** PROVIDED DATA follows **

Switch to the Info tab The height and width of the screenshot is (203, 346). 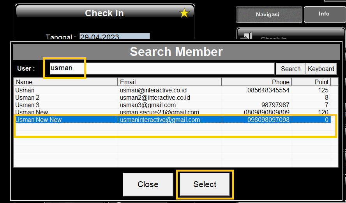point(324,14)
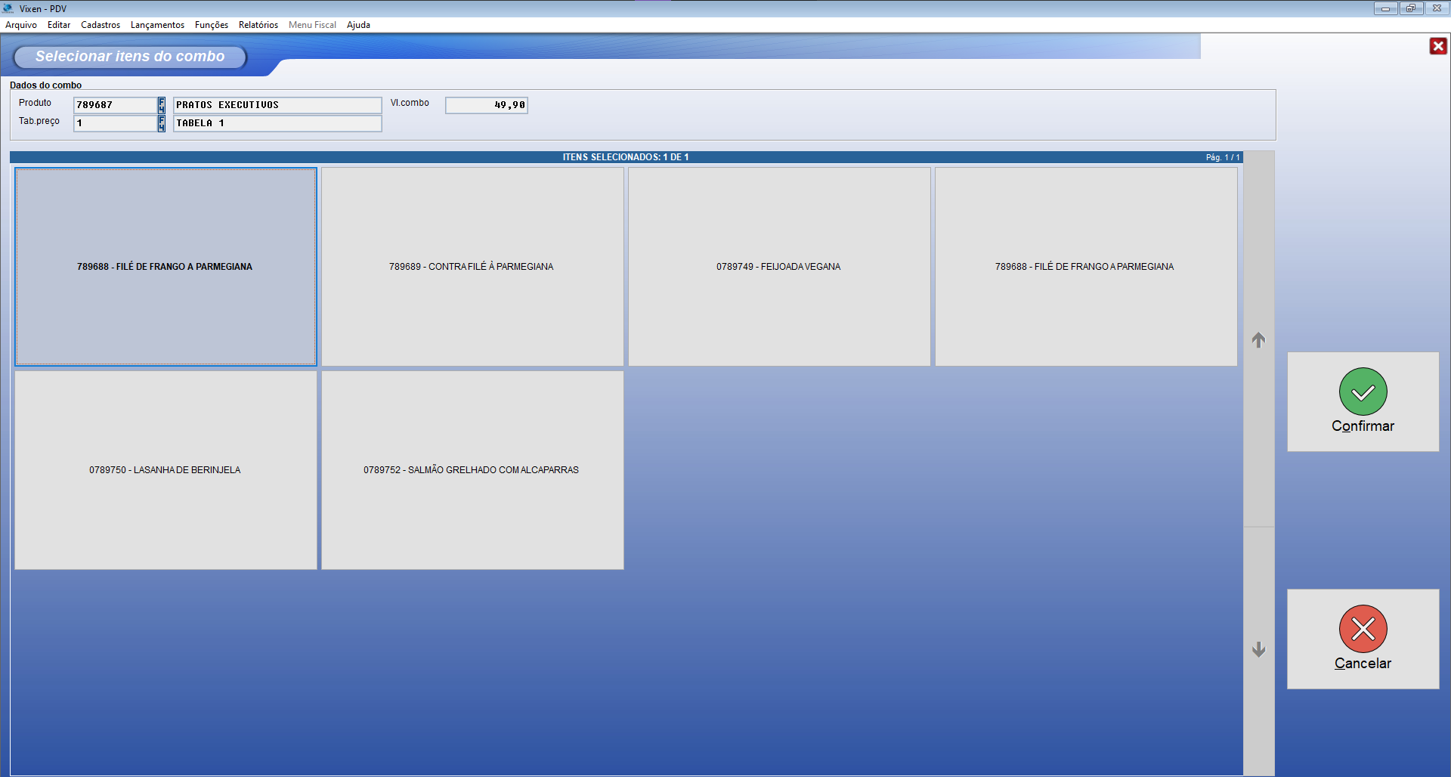Click the red Cancelar X icon
Image resolution: width=1451 pixels, height=777 pixels.
[x=1363, y=629]
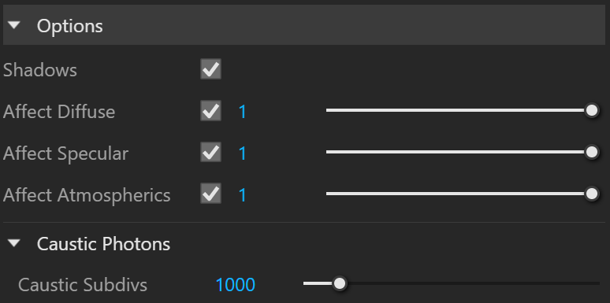Viewport: 610px width, 303px height.
Task: Toggle the Affect Specular checkbox
Action: (x=211, y=152)
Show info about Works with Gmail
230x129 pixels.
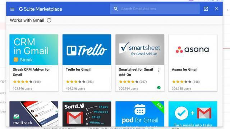[x=49, y=20]
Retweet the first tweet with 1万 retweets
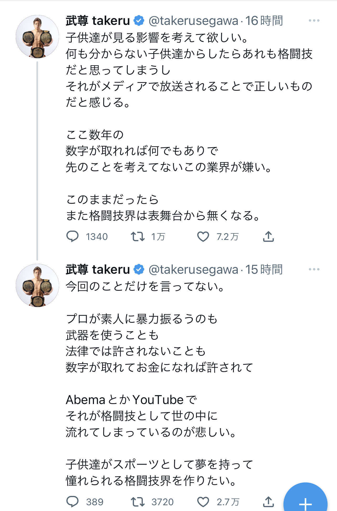337x511 pixels. [x=138, y=236]
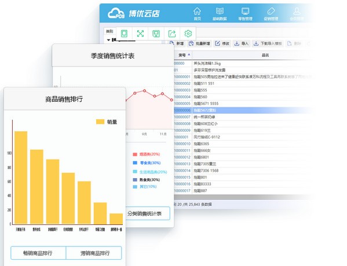Click the 批量新增 toolbar button
The image size is (347, 266).
tap(199, 43)
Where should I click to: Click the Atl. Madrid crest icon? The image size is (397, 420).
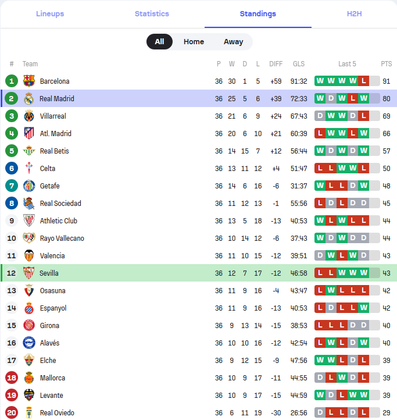click(x=29, y=133)
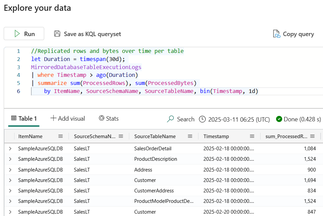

** End of PROVIDED DATA **

From the line containing "Retweet the first tweet with 1万 retweets" through the final line of the listing above, reproduce every line exactly, with no pictures.

# [SOLUTION TO THE EXERCISE]
Retweet the first tweet with 1万 retweets
337x511 pixels. [x=138, y=236]
Click the 批量新增 toolbar button
The image size is (347, 266).
tap(199, 43)
Where should I click to: Click the Atl. Madrid crest icon? The image size is (397, 420).
click(x=29, y=133)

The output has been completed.